- [AIM OF THE TASK]: Set down each of the rows below word for word, leaving every line unchanged.

========================================

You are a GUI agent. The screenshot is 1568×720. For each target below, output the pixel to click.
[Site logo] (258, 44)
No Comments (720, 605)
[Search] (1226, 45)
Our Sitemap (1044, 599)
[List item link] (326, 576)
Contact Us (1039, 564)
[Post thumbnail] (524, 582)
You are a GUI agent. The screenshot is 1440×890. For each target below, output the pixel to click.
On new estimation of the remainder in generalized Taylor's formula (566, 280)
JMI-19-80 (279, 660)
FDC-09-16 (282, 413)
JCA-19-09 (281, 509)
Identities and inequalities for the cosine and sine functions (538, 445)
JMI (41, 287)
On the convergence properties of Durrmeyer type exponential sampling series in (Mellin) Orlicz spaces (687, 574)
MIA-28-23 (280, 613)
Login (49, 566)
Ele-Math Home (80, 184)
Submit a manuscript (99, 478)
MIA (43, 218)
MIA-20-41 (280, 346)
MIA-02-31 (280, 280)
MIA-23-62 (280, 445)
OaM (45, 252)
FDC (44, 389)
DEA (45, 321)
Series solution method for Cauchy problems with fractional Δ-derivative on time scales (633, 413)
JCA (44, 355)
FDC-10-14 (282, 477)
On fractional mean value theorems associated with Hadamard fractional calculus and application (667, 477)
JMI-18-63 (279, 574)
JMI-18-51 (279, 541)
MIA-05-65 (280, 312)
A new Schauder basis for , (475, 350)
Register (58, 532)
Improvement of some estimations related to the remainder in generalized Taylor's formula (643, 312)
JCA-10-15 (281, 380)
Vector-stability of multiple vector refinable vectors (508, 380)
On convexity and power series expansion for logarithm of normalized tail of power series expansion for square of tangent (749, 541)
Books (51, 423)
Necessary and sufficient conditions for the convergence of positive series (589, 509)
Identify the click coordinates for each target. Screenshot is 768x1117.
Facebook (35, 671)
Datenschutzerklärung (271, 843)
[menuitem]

========================================

- [FINAL RESULT]:
You are a GUI agent. The screenshot is 1568×720. For each target below, output the pixel to click.
[Site logo] (258, 44)
No Comments (720, 605)
[Search] (1226, 45)
Our Sitemap (1044, 599)
[List item link] (326, 576)
Contact Us (1039, 564)
[Post thumbnail] (524, 582)
You are a GUI agent. The screenshot is 1440×890. For each target below, output the pixel to click.
On new estimation of the remainder in generalized Taylor's formula (566, 280)
JMI-19-80 (279, 660)
FDC-09-16 (282, 413)
JCA-19-09 (281, 509)
Identities and inequalities for the cosine and sine functions (538, 445)
JMI (41, 287)
On the convergence properties of Durrmeyer type exponential sampling series in (Mellin) Orlicz spaces (687, 574)
MIA-28-23 (280, 613)
Login (49, 566)
Ele-Math Home (80, 184)
Submit a manuscript (99, 478)
MIA (43, 218)
MIA-20-41 (280, 346)
MIA-02-31 (280, 280)
MIA-23-62 (280, 445)
OaM (45, 252)
FDC (44, 389)
DEA (45, 321)
Series solution method for Cauchy problems with fractional Δ-derivative on time scales (633, 413)
JCA (44, 355)
FDC-10-14 (282, 477)
On fractional mean value theorems associated with Hadamard fractional calculus and application (667, 477)
JMI-18-63 (279, 574)
JMI-18-51 (279, 541)
MIA-05-65 (280, 312)
A new Schauder basis for , (475, 350)
Register (58, 532)
Improvement of some estimations related to the remainder in generalized Taylor's formula (643, 312)
JCA-10-15 (281, 380)
Vector-stability of multiple vector refinable vectors (508, 380)
On convexity and power series expansion for logarithm of normalized tail of power series expansion for square of tangent (749, 541)
Books (51, 423)
Necessary and sufficient conditions for the convergence of positive series (589, 509)
Identify the click coordinates for each target. Screenshot is 768x1117.
Facebook (35, 671)
Datenschutzerklärung (271, 843)
[menuitem]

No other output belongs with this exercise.